Scaling AI: As FDA progresses on our data modernization journey, we will develop the ability to scale AI from one-off pilot projects to a robust enterprise capability. To achieve this, we must build an AI ready infrastructure and workforce, shore up our critical data assets to quality and ‘fit for purpose’ data, and close the gap on our technical, data, and AI debt. How can we develop a clear enterprise vision for AI at FDA? How can we strategically scale our AI investments? What is the structure and governance needed to responsibly move from pilots to scale? How can we deploy multi-disciplinary data teams to solve top priority problems?

Leveraging External Expertise & Collaboration: FDA tackles some of America’s hardest public health problems and makes regulatory decisions with important consequences for our nation’s future. The challenges we face are worthy of mobilizing the best minds within government and across the private sector. That is why we are expanding our external collaboration and engagement efforts with the healthcare and technology industry. How can we deploy multi-disciplinary, cross-sector teams to solve our most vexing problems? How can we reboot FDA’s innovation culture by infusing startup principles and practices? How can we develop a diverse, high-performing talent pipeline to build the tech and data organization of the future?

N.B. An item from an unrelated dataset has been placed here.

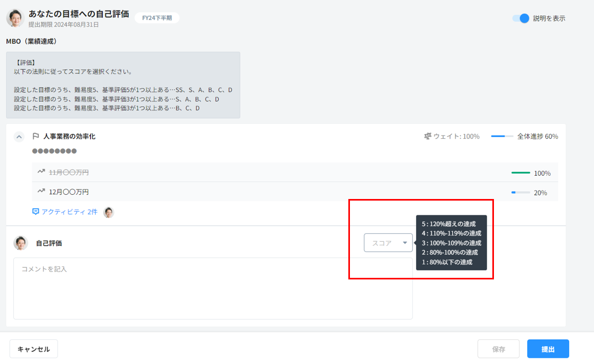Viewport: 594px width, 362px height.
Task: Click the 全体進捗 60% progress bar
Action: [x=502, y=137]
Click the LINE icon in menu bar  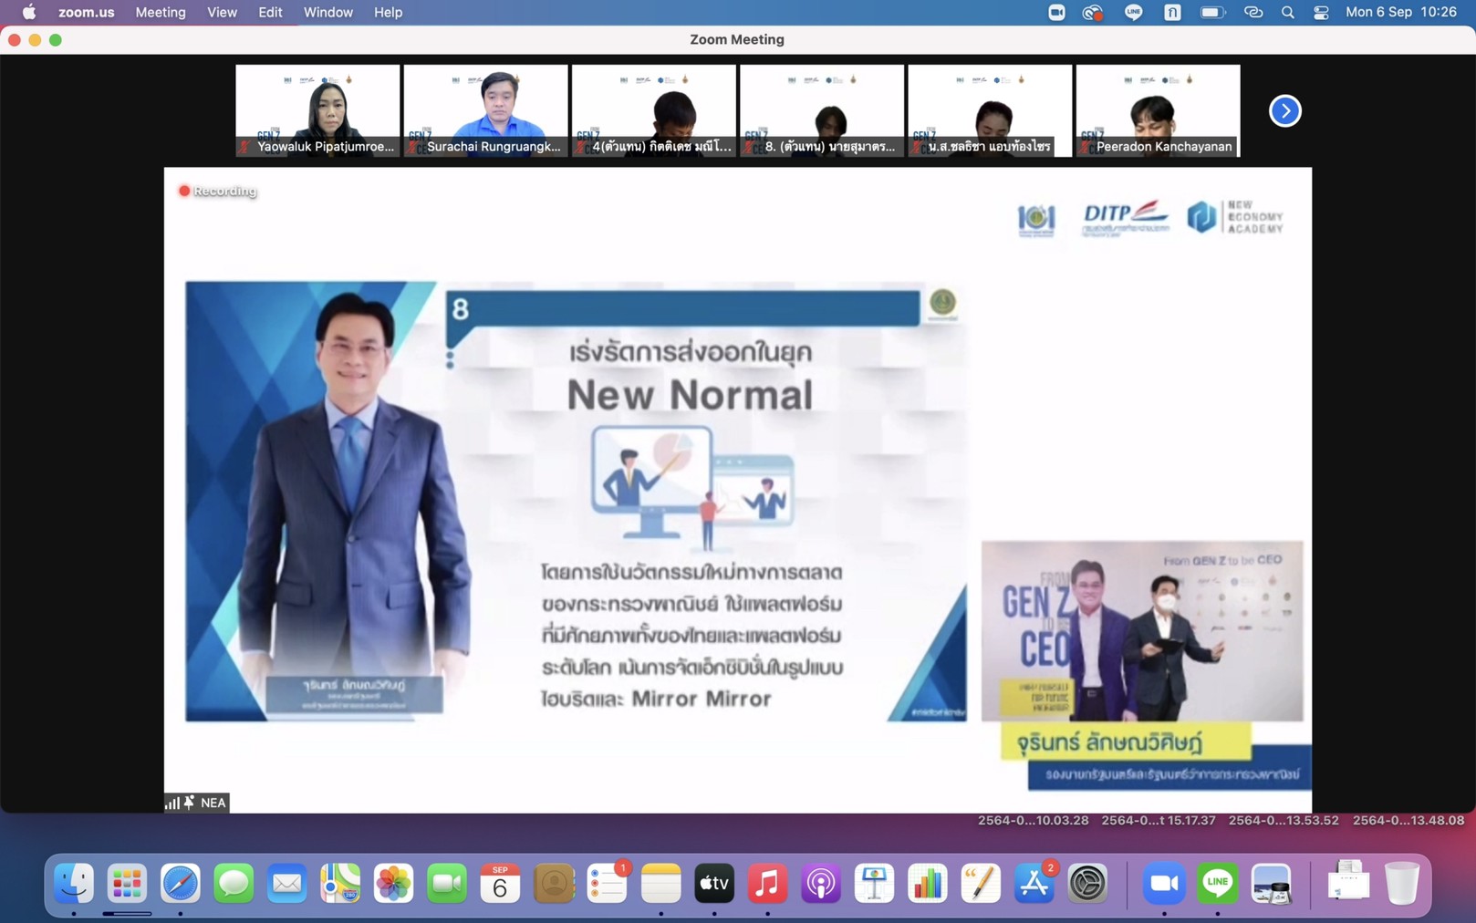pos(1133,13)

Becoming a Product-Centric Organization: FDA is launching a new initiative to move from project-based IT delivery to one focused on continuous product innovation. A product mindset enables rapid iteration and innovation by focusing on changing requirements, product outcomes, and the strategic differentiation for a product or service. We will accomplish this shift by implementing Product Management approaches across our broad and diverse portfolio. How can FDA start the cultural shift required to embrace the Product Mindset? What does ‘product’ mean in an FDA context and how can we reshape the customer and user experience? What might an organization structure and service model look like for a new product organization? How can we create a product management workforce at FDA?

Using Real World Evidence to Accelerate Safe & Effective Cures: Real-world data (RWD) and real-world evidence (RWE) are playing an increasingly important role in health care decisions. FDA uses RWD and RWE to monitor safety and effectiveness, and to make regulatory decisions. The health care community is using these data to support clinical trial designs, support coverage decisions, and to develop decision support tools for use in clinical practice. How can FDA help improve the development and application of RWD to improve patient care? How can FDA leverage RWD during public health emergencies like COVID-19? How can the rapid development of coding standards help enable interoperability? How can RWD be used for external control arms in new spaces?